Meach Mean told us over a bowl of fish soup. An independent
environmental activist and the founder of the 3S Rivers Protection
Network (a grassroots organization that mobilizes disparate villages to
rally against the project), Meach is one of the most outspoken opponents
of the dam. “Rivers create a lot of our culture [in Cambodia],
including our annual boat festivals, the ancient belief in water
spirits, Buddhist water blessings, and the national diet. If the dam is
built it will stop our culture, not just fish.”
Wanting to see the physical manifestation of the controversy, we
asked Meach to take us the to the dam. With security checkpoints
stationed along the roads leading to the construction site, we had to
hire two small wooden fishing boats to circumvent the roadblocks. It was
more than an hour’s journey against the river’s current, during which
time we saw little evidence of development, save a few small fishing
hamlets scattered amongst the tree lined banks. It was hard to imagine
that something so destructive could be lurking in such an idyllic and
remote place.
“There,” Meach said as we rounded a bend. At first I couldn’t see
what he was pointing at, but gradually the shapes of industrial cranes
emerged on the skyline, towering over a wall of concrete. Initially it
seemed like the river was completely blocked, but as we drew nearer we
could see that a small channel remained open. As our boats made for this
gap, I asked Meach what would happen if we were confronted by security:
“What do you think? We leave very quickly,” was his simple response.

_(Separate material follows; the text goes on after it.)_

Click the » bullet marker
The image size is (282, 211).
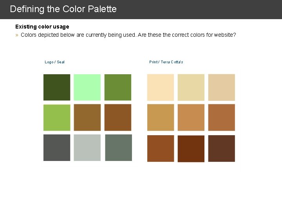[17, 35]
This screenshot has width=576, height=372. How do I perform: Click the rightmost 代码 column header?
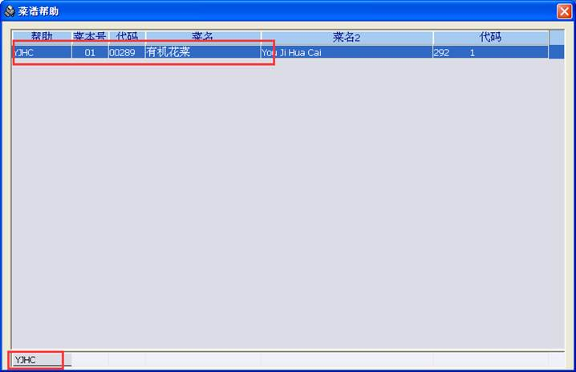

The boats dropped us behind the dam in order to minimize the chances
of being spotted by construction personnel before we had a chance to see
the site. After a sweaty scramble up a loose stone slope, we found
ourselves standing on a gravel road, the entire building site in front
of us. The immensity of the project was hard to process, stretching
beyond what our peripheral vision could take in. For a moment we just
stood and stared, but Meach quietly urged us to get our pictures as
quickly as possible as a security patrol could be along any minute. Not
wanting a confrontation we heeded his advice, snapping pictures
furiously. When a dump truck rumbled past a few minutes later and the
driver immediately began speaking into his radio, we knew it was time to
leave.
We skidded back down the rocky embankment and boarded our boats for
the drive back. “How did that make you feel?” Meach asked. Overwhelmed,
intimidated, and worried were all words that entered our minds. Having
read a great deal about the ecological dangers of damming the Mekong and
its tributaries had prepared us intellectually, but the reality of
seeing such a massive structure nearly blocking an entire waterway was
another matter.
We were mostly quiet and reflective on the hour long boat back
towards Steung Treng. The following day we were headed to a village of
indigenous Bunong people, whose homes sat directly in the path of the
dam’s proposed reservoir and we wondered if we had just seen the future
destroyer of people we hadn’t yet met.